──────── Text provided

Skip to content

Slang Shader Operator#

Authors: Holoscan Team (NVIDIA)
Supported platforms: x86_64, aarch64
Language: C++, Python
Last modified: August 19, 2025
Latest version: 0.1.0
Minimum Holoscan SDK version: 3.3.0
Tested Holoscan SDK versions: 3.3.0, 3.4.0
Contribution metric: Level 1 - Highly Reliable

The SlangShaderOp is a Holoscan operator that enables execution of Slang shaders within Holoscan applications. It provides a bridge between the Slang shading language and Holoscan's data processing pipeline, allowing developers to write GPU-accelerated compute shaders that can process data flowing through Holoscan applications.

Overview#

The SlangShaderOp compiles Slang shader source code into CUDA kernels and executes them on GPU devices. It supports dynamic parameter binding, automatic input/output port generation, and seamless integration with Holoscan's data flow model.

Features#

  • Slang Shader Compilation: Compiles Slang shader source code to CUDA PTX
  • Dynamic Port Generation: Automatically creates input/output ports based on shader attributes
  • Parameter Binding: Supports scalar parameter types (bool, int, float, etc.)

────────────────
──────── Data shown

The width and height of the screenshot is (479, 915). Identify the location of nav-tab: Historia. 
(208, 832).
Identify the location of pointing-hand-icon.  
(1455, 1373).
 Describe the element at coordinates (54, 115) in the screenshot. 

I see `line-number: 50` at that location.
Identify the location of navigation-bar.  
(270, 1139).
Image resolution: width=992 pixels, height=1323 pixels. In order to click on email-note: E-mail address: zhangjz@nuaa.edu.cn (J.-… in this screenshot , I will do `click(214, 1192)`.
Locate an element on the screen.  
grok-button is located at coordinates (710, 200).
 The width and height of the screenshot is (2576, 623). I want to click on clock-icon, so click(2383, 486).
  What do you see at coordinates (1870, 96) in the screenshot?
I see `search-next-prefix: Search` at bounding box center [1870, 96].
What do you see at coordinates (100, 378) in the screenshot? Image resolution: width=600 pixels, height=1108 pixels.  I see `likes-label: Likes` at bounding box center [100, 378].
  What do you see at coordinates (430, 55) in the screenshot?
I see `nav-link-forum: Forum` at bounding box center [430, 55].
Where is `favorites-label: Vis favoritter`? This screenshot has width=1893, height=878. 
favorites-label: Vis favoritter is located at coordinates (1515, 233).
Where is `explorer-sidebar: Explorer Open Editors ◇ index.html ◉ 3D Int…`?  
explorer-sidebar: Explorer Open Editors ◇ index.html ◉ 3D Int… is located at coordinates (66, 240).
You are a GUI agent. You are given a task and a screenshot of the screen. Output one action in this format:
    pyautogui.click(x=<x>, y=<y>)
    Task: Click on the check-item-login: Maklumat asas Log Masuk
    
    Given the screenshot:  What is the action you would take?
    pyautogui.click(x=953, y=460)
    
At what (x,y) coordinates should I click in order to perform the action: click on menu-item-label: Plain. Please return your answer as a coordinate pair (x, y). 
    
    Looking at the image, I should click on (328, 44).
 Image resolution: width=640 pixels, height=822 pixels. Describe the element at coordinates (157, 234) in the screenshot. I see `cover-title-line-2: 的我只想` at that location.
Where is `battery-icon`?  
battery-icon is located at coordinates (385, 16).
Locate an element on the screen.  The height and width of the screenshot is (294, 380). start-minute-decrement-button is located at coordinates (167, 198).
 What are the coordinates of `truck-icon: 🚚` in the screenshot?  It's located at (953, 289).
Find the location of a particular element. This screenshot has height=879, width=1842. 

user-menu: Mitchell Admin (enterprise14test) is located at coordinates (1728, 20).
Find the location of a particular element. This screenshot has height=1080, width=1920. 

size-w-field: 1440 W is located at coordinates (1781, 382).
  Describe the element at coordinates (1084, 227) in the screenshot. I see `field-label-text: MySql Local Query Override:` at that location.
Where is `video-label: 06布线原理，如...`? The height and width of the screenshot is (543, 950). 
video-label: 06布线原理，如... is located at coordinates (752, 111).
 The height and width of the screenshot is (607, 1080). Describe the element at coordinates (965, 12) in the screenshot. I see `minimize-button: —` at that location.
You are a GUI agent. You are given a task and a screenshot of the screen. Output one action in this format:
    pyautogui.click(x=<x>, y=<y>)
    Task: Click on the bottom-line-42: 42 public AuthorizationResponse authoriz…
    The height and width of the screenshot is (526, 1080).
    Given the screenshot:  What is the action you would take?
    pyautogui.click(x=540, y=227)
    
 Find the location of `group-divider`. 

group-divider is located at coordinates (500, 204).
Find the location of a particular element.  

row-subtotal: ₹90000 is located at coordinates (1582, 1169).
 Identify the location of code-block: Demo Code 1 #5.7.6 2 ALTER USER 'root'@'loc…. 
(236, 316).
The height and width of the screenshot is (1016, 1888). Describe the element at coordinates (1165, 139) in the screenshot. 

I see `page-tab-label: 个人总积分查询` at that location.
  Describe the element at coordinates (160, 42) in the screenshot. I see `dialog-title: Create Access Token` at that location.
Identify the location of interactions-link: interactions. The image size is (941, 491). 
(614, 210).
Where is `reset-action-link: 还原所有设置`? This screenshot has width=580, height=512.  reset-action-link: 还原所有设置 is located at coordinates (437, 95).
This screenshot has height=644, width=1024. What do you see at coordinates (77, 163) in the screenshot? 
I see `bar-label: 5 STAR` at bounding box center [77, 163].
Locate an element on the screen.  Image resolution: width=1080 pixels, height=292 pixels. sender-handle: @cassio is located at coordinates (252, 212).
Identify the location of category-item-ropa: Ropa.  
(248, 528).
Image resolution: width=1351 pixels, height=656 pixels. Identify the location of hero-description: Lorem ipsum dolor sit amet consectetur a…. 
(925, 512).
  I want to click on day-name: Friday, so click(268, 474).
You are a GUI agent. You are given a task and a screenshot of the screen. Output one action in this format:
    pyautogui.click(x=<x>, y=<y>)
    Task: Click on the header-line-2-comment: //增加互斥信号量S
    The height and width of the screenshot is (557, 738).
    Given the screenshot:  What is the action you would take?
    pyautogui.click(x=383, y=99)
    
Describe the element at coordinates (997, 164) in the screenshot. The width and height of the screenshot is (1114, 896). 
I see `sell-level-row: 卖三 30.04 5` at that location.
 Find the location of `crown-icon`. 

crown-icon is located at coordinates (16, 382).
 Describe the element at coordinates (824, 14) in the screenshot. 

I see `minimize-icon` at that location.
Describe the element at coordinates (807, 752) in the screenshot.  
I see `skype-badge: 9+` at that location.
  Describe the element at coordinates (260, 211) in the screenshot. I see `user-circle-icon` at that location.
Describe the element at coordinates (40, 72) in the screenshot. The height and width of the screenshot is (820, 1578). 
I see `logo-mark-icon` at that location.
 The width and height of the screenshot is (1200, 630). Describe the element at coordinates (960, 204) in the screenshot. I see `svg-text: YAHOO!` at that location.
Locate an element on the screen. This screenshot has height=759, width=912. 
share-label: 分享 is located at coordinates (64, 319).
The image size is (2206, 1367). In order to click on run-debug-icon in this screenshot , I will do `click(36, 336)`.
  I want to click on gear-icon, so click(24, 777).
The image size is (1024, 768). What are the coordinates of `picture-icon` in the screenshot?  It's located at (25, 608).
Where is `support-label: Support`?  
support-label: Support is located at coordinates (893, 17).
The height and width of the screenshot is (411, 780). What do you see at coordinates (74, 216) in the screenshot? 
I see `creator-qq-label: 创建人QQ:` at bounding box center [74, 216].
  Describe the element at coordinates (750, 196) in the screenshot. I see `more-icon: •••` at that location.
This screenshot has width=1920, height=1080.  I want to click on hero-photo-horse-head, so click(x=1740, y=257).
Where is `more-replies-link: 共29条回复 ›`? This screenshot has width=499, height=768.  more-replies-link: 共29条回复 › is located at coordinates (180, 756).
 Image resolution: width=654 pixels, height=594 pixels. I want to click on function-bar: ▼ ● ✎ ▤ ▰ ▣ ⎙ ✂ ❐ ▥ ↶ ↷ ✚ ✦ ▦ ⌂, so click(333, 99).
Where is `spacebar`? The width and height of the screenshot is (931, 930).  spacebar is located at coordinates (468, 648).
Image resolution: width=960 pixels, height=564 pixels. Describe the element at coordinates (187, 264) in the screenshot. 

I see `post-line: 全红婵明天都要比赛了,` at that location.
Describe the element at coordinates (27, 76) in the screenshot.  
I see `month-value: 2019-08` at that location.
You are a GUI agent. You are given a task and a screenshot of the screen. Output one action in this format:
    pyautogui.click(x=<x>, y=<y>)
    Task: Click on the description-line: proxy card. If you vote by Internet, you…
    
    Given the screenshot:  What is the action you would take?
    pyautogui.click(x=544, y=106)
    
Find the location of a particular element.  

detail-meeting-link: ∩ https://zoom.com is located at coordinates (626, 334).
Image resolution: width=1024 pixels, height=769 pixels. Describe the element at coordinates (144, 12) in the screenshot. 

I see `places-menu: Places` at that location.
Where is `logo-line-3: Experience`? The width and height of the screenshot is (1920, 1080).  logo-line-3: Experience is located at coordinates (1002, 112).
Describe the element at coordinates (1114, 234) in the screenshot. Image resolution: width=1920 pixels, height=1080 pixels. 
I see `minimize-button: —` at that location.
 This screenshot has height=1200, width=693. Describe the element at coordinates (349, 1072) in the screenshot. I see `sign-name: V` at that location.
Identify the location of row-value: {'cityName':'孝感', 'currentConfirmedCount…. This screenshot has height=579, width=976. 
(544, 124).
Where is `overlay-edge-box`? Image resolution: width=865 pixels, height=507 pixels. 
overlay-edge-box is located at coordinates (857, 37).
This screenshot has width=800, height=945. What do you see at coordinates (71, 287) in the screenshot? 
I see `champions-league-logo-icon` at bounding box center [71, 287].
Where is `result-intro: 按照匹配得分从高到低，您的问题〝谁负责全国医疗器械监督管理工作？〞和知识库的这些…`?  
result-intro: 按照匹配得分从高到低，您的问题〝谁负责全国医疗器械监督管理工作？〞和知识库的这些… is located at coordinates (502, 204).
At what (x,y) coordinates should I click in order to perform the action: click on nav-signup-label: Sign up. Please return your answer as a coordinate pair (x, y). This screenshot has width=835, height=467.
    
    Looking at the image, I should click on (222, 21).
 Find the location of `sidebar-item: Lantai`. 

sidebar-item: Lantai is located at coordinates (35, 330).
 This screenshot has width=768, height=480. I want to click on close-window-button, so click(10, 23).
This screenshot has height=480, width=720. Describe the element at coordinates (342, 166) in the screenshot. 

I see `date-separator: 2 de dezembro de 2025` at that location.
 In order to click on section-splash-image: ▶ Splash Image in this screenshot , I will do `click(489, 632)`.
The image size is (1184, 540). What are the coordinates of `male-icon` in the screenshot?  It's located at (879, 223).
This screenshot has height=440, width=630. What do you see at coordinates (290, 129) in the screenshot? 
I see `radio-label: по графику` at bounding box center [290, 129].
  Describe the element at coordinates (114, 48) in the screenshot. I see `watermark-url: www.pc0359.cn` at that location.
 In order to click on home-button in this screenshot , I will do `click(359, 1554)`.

────────────────

Required tasks:
A) Reproduce word for word the part of the Slang Shader Operator page starting with "The SlangShaderOp is" and going on through "int, float, etc.)".
B) Based on the Slang Shader Operator page, explain in one to three sentences what the bridge provided by the SlangShaderOp allows developers to do.
C) Answer these questions using the Slang Shader Operator page:
(i) What is the minimum Holoscan SDK version?
(ii) On what basis does the operator create input/output ports?
(iii) What kind of parameter types does parameter binding support?

Answers for this exercise:
A)
The SlangShaderOp is a Holoscan operator that enables execution of Slang shaders within Holoscan applications. It provides a bridge between the Slang shading language and Holoscan's data processing pipeline, allowing developers to write GPU-accelerated compute shaders that can process data flowing through Holoscan applications.

Overview#

The SlangShaderOp compiles Slang shader source code into CUDA kernels and executes them on GPU devices. It supports dynamic parameter binding, automatic input/output port generation, and seamless integration with Holoscan's data flow model.

Features#

  • Slang Shader Compilation: Compiles Slang shader source code to CUDA PTX
  • Dynamic Port Generation: Automatically creates input/output ports based on shader attributes
  • Parameter Binding: Supports scalar parameter types (bool, int, float, etc.)

B) The SlangShaderOp bridges the Slang shading language and Holoscan's data processing pipeline. This lets developers write GPU-accelerated compute shaders that can process data flowing through Holoscan applications.

C)
(i) 3.3.0
(ii) Based on shader attributes
(iii) Scalar parameter types (bool, int, float, etc.)